6. I read that the appearance of Diana’s Ghost is often greeted by laughs in the theatrical version, and that was very annoying to the playwright; I didn’t find it funny in this version. What did you think? (I thought it was an effective nod to the obvious Shakespearian influences in the play.) I did think her wig was awful, though. (Likewise, Camilla’s hair was insufficiently GIGANTIC for my tastes.)
7. I kept thinking that the actress who played Camilla, Margot Leicester, was the same actress who played Bridget Jones’s mother. She is not, but it kept making me think of Tarts and Vicars parties, which this programming sadly lacks.
8. One cannot write a story about the royals without delving into questions of the press and blackmail, it seems, nor tackle whether or not Various Princes Want to Just BE NORMAL!!!!

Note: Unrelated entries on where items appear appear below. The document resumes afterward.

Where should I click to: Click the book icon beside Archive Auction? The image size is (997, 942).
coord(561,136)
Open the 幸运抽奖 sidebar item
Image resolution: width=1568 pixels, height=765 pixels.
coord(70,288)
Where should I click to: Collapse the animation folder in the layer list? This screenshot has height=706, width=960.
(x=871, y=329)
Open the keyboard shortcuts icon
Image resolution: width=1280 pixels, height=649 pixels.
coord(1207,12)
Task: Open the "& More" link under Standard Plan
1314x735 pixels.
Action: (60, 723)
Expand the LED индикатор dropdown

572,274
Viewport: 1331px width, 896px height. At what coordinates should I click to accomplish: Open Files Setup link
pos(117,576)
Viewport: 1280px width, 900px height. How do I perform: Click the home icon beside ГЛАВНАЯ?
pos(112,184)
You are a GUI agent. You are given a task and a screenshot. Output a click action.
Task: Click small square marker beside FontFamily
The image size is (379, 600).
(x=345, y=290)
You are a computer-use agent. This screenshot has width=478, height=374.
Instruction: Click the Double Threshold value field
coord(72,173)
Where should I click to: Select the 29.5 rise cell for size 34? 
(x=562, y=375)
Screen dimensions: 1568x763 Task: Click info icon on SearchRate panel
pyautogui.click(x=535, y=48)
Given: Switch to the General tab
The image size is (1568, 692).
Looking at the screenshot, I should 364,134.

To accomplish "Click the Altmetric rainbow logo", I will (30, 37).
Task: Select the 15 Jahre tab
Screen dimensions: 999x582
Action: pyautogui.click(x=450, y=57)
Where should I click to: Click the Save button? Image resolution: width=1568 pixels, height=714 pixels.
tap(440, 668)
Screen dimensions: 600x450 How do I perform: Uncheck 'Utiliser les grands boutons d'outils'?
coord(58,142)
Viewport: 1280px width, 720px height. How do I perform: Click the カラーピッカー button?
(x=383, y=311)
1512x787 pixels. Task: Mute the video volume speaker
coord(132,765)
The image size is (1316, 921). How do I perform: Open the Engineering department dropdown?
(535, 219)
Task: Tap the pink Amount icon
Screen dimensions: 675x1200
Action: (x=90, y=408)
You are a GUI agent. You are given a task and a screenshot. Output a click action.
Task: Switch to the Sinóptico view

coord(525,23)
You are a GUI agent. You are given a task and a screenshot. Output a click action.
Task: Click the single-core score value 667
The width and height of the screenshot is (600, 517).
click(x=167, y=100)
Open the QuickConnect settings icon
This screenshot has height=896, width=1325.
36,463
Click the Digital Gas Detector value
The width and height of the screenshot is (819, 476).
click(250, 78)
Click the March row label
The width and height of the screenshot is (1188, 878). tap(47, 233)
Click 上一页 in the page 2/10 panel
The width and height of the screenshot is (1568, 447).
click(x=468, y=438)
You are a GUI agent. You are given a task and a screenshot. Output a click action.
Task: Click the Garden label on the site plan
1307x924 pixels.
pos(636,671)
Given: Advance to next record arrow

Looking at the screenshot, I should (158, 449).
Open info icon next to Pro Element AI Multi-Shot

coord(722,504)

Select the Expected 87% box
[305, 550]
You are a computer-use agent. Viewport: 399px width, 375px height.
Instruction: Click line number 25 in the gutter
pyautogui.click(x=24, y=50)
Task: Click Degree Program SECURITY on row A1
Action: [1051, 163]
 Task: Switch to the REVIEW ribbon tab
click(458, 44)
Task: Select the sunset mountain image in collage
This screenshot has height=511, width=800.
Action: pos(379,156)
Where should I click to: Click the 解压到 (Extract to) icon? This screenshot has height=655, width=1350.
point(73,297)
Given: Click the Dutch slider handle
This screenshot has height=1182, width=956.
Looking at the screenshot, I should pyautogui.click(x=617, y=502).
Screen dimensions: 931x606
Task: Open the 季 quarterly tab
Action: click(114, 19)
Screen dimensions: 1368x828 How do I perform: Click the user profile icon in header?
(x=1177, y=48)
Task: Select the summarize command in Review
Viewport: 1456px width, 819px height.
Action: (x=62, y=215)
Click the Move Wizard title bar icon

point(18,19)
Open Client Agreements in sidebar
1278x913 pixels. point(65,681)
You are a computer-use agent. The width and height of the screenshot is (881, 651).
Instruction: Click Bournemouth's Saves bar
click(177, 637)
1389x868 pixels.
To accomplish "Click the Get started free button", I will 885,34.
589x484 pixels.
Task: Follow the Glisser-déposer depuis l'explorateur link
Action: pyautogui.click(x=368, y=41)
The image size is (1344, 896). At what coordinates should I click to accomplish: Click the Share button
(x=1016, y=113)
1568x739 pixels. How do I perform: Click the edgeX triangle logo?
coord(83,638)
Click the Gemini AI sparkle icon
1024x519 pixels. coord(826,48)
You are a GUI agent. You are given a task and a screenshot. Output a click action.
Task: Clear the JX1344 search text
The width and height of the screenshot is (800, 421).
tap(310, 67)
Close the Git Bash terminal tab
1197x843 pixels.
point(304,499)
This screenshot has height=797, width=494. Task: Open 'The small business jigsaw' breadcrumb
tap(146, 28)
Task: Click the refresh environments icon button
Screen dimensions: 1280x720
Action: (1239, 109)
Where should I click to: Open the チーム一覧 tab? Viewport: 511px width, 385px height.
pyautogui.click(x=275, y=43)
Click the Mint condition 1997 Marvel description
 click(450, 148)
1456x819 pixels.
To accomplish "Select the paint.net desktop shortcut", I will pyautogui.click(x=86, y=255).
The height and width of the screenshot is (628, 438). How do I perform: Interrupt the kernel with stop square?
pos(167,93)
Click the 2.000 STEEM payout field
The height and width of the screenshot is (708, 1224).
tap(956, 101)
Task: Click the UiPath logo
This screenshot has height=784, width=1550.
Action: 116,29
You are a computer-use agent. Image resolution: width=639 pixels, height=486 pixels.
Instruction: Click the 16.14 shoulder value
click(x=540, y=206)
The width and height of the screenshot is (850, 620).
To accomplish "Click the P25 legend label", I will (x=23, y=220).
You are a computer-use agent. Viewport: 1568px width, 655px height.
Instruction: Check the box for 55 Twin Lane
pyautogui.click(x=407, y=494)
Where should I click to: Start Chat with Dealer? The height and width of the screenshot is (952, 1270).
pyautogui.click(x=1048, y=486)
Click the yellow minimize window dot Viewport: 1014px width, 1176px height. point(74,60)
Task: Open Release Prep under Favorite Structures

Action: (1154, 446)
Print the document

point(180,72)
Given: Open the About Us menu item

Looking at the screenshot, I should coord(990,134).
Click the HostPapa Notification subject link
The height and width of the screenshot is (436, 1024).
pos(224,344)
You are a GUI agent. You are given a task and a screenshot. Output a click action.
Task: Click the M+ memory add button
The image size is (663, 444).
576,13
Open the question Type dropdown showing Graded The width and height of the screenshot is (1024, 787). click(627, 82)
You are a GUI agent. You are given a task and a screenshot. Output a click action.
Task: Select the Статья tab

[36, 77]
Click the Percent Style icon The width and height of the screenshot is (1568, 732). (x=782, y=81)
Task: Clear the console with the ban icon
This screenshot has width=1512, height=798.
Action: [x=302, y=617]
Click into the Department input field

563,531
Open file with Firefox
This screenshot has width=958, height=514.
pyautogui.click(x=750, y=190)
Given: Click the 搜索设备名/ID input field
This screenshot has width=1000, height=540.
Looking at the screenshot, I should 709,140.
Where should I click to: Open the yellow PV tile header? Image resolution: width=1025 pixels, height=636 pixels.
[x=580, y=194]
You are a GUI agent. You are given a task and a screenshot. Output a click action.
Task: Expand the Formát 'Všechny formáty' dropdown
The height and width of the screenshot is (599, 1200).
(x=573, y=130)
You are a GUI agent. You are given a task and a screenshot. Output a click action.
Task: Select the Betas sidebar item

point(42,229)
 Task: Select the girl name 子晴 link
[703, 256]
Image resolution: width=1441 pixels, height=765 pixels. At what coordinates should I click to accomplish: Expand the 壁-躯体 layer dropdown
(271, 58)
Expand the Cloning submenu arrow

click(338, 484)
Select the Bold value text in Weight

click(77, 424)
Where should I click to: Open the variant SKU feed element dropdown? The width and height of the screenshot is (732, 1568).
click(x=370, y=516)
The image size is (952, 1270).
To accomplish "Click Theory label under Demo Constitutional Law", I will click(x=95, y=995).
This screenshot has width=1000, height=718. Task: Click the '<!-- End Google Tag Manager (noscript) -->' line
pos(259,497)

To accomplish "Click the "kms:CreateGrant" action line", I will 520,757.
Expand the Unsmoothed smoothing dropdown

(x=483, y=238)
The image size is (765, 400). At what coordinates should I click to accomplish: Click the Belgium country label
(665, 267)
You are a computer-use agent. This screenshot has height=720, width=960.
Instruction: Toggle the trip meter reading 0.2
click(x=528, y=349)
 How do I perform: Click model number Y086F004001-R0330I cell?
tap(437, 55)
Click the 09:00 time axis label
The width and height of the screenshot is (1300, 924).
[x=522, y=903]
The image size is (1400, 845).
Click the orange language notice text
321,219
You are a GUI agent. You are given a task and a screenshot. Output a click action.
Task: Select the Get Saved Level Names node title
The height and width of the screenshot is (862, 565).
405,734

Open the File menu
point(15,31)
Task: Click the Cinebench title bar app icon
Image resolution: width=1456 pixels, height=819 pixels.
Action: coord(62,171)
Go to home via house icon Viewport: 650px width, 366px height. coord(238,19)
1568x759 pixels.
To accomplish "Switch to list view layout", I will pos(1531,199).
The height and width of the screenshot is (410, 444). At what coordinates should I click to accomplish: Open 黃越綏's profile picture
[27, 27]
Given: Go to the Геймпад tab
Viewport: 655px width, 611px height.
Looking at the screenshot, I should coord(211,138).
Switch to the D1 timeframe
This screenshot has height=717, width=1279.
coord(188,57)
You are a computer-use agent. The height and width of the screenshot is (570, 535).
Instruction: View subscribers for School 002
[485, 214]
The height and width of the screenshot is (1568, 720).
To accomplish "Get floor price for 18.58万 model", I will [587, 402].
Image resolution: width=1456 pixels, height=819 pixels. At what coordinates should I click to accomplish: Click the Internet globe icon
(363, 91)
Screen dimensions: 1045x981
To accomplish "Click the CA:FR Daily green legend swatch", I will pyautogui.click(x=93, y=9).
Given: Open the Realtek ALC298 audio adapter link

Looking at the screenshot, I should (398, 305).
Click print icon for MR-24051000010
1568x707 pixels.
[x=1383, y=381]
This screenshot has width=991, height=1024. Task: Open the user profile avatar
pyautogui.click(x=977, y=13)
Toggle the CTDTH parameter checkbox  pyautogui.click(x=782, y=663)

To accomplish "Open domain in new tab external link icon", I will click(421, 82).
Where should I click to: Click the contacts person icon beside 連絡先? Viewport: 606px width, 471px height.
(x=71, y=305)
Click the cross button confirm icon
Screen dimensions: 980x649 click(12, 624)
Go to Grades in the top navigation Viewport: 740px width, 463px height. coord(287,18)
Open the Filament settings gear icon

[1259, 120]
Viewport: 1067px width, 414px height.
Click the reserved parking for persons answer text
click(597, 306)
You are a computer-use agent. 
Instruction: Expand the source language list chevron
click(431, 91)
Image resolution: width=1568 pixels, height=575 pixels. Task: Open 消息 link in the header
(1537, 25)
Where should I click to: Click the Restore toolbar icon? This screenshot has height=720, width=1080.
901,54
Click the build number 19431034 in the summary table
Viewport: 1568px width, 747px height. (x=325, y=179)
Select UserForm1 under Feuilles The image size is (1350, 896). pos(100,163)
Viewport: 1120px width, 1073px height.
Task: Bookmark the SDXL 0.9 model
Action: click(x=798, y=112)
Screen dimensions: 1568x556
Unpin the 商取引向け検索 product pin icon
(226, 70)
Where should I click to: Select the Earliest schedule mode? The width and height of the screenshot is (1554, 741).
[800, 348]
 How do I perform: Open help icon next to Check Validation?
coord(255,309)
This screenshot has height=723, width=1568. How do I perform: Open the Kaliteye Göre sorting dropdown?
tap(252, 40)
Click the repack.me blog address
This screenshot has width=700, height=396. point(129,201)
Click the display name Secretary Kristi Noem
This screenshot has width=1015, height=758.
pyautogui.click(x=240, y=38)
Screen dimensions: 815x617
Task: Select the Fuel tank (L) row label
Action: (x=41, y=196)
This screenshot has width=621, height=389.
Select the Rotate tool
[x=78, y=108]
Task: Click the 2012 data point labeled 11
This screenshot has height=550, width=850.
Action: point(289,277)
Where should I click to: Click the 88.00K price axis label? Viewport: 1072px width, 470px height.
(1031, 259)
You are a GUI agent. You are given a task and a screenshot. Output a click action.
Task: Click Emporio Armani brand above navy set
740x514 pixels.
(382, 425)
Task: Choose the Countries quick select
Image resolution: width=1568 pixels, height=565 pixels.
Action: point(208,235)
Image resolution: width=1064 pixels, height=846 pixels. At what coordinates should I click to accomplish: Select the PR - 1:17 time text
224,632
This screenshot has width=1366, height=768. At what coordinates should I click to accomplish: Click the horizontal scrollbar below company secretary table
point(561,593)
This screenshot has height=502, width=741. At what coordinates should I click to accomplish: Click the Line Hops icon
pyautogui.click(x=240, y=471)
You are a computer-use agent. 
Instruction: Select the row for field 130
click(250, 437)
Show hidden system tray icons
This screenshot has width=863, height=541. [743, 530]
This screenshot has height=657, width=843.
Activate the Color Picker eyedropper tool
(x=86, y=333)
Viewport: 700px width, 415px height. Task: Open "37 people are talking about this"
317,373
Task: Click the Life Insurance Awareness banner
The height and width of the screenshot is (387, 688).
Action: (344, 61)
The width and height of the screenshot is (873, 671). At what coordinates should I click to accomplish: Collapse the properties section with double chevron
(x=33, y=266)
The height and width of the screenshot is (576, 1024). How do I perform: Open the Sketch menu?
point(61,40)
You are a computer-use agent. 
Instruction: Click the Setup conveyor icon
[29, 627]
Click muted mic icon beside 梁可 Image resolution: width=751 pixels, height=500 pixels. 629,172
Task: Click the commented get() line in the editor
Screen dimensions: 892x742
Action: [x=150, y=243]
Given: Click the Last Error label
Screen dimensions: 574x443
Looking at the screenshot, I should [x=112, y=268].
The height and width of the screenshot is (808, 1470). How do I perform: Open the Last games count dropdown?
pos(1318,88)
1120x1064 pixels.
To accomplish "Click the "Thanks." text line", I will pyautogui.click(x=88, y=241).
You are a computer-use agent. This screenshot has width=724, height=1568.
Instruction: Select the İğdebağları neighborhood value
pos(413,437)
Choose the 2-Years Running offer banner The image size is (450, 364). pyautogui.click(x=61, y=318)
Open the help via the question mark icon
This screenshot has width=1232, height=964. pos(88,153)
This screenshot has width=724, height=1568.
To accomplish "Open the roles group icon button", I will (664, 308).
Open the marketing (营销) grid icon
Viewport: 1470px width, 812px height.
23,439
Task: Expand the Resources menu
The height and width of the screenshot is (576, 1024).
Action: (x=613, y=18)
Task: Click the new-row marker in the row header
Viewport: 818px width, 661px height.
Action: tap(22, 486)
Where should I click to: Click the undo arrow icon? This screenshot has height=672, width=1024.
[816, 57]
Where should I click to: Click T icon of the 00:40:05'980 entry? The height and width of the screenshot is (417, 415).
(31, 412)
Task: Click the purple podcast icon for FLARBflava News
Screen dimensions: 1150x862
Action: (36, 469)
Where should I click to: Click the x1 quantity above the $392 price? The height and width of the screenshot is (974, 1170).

9. I think everyone has considered what might happen if Charles abdicated for William (which I don’t think will ever happen in reality) and this is a very interesting take on that question, in part because…it is very unexpected to think that William would force it. Obviously.
What did you think? I know many of you saw the play in the theatre, and I’m interested to know if you think it translated; I do think that the quasi-Shakespearean dialogue in sections is well-used (and clever) but I suspect it worked more effectively on stage than on television. LET’S DISCUSS.